- MATERIAL SUPPLIED -
▼▼▼
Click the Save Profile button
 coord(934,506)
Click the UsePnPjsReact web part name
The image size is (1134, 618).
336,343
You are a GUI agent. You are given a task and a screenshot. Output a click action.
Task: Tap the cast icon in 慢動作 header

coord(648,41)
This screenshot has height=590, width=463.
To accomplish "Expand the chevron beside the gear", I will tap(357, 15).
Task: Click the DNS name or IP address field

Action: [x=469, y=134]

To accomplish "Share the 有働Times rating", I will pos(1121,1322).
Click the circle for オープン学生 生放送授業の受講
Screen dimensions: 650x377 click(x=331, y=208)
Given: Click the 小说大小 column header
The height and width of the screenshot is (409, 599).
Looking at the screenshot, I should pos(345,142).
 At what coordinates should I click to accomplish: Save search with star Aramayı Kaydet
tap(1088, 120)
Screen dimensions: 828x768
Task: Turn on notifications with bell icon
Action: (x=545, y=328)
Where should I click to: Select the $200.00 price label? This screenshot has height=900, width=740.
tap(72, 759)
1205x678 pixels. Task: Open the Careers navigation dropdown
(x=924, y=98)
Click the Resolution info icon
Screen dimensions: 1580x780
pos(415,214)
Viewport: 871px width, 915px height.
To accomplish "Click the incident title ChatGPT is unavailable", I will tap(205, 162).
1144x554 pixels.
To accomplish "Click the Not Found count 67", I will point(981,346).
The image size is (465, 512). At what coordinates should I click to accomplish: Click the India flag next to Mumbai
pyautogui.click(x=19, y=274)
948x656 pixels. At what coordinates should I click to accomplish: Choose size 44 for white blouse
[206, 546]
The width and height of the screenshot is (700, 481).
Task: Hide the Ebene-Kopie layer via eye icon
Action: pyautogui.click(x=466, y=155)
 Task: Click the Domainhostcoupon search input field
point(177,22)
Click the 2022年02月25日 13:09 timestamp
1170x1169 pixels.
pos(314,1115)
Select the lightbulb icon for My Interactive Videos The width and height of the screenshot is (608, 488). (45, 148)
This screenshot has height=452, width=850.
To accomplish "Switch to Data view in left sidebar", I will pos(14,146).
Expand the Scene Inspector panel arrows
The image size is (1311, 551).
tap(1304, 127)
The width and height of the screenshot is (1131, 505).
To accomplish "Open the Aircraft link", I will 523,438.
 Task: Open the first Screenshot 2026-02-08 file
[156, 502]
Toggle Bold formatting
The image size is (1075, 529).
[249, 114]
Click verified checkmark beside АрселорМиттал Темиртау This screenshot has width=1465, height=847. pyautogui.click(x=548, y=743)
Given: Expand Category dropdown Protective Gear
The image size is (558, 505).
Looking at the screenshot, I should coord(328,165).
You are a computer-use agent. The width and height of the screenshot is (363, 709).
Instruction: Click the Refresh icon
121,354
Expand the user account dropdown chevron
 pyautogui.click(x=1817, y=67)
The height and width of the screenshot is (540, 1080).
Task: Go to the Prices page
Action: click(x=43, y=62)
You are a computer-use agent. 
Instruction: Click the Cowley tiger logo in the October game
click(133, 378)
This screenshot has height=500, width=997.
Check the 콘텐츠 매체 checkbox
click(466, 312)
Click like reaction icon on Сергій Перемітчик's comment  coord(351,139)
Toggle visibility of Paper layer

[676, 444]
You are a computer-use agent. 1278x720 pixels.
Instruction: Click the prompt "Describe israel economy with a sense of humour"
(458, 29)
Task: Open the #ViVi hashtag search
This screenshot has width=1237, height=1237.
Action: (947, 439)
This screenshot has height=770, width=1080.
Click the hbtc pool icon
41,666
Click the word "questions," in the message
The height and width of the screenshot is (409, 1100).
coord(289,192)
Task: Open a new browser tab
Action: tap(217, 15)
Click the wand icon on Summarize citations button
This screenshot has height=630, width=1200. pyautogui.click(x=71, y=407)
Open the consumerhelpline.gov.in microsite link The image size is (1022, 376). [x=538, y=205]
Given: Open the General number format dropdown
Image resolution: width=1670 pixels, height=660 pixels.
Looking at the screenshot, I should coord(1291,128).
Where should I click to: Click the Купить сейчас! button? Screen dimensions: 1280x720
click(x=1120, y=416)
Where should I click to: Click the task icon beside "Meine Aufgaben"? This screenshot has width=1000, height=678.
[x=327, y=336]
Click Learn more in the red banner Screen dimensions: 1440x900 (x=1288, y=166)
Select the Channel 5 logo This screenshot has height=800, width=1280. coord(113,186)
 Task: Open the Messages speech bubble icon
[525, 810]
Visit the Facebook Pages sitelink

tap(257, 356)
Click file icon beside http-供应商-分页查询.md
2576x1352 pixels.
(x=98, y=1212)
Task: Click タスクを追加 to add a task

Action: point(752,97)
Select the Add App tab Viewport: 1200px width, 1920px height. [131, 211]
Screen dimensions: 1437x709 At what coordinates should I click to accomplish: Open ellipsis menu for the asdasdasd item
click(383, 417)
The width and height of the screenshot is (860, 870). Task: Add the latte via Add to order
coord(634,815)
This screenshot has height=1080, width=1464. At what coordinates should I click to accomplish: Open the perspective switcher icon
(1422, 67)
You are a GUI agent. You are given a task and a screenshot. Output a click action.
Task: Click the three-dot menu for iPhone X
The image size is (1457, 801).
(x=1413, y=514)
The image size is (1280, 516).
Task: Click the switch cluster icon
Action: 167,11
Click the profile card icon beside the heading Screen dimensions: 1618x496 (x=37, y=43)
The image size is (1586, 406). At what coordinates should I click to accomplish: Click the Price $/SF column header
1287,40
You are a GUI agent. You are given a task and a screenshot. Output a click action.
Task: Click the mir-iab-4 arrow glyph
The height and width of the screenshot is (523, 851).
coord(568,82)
▲▲▲
- PROMPT -
Using the records above, write out exactly the lines between the one holding "The image size is (1586, 406)." and the one holding "Task: Click the mir-iab-4 arrow glyph", inclusive; leave everything else out.

- OUTPUT OF THE EXERCISE -
The image size is (1586, 406). At what coordinates should I click to accomplish: Click the Price $/SF column header
1287,40
You are a GUI agent. You are given a task and a screenshot. Output a click action.
Task: Click the mir-iab-4 arrow glyph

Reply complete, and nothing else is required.